Na co jeszcze stać Koronę Kielce?
Kibice kieleckiej Korony zastanawiają się, na co stać ten klub w trwającym sezonie 2020/21. Póki co Korona zajmuje miejsce w dolnej połowie tabeli Fortuna 1. Ligi. I jest to o tyle ciekawe, że kielczanie mają jeszcze szansę by włączyć się do walki o awans. Choć eksperci raczej nie dają Koronie większych nadziei na to, że popularne "Scyzory" zakwalifikują się do baraży play-off, to kibice, którzy z wiadomych względów nie mogą się gromadzić przy Ściegiennego 8, na to liczą.
Czy Korona Kielce zaskoczy w końcówce sezonu?
Z łatwością można dostrzec, że Korona w obecnej kampanii Fortuna 1. Ligi gra mocno w kratkę. Kielczanom ani razu nie udało się podtrzymać dłuższej, zwycięskiej passy, a dobre mecze, przeplatane są nieco gorszymi. To jedna z najbardziej niestabilnych ekip zaplecza PKO BP Ekstraklasy. Mimo to, w Kielcach wciąż wierzą w powrót na salony. Jeżeli jesteś zagorzałym fanem Korony i interesują Cię zakłady, możesz wykorzystać u bukmachera forbet kod promocyjny i odebrać ciekawe bonusy powitalne. Tam też można obstawiać poszczególne mecze "Scyzorów", a nawet to, czy uda im się ostatecznie włączyć do walki o awans.

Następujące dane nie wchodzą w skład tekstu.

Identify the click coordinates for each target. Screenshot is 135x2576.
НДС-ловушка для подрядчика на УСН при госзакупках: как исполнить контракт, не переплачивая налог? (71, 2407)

Koroniarze doskonale znają smak gry w najwyższej klasie rozgrywkowej. Korona historyczny awans uzyskała w 2005 roku i pozostawała w niej aż do końca sezonu 2019/20. Powrót do Ekstraklasy sezon po spadku rzadko do tej pory komu się udawał. Choć historia zna takie przypadki. Dlatego kibice wierzą w to, że takimi samymi, wielkimi zgłoskami na kartach historii zapisze się ich ukochana Korona. Czy tak będzie?
Jednak, aby stało się to faktem, Korona Kielce musi zanotować spory skok w ligowej tabeli. W tej chwili strata do ostatniego miejsca, gwarantującego udział w barażach, wynosi 6 punktów. I dużo i mało. Dużo, patrząc przede wszystkim na wahania formy kielczan. Mało, jeśli pod uwagę weźmiemy, że do końca sezonu na zapleczu PKO BP Ekstraklasy pozostało jeszcze 11 kolejek.
Sporo optymizmu w serca kibiców popularnych "Scyzorów" wlało niedawne, wyjazdowe zwycięstwo z Górnikiem Łęczna. Korona Kielce pokonała ekipę, która kręci się stale w okolicach fotela lidera, stosunkiem bramek 1:0. Jedynego gola w tym meczu, strzałem z rzutu karnego zdobył Jacek Podgórski, który obok Jacka Kiełba i Senegelczyka Thiakane jest najskuteczniejszym strzelcem kielczan w tym sezonie (wszyscy zdobyli po 3 gole w lidze).
O tym, że Korona Kielce jest na dobrej drodze, by piąć się regularnie w górę tabeli może zwiastować także fakt, że od trzech meczy jest niepokonana. Obok wspomnianego już wyżej zwycięstwa nad Górnikiem Łęczna, Korona pokonała też Puszczę Niepołomice i zremisowała z Miedzią Legnica. Wszystkie te trzy ekipy zajmują miejsca w tabeli nad "Scyzorami", a to kolejny, dobry prognostyk ku temu, że jeszcze nie wszystko w kontekście walki o awans do PKO BP Ekstraklasy stracone. Ba, póki piłka w grze, wszystko jest możliwe. I choć w Koronę nie wierzą eksperci, to 6 punktów straty do miejsca barażowego i 11 meczów do rozegrania, to naprawdę szmat czasu, by wprowadzić miejscowych kibiców w ekstazę.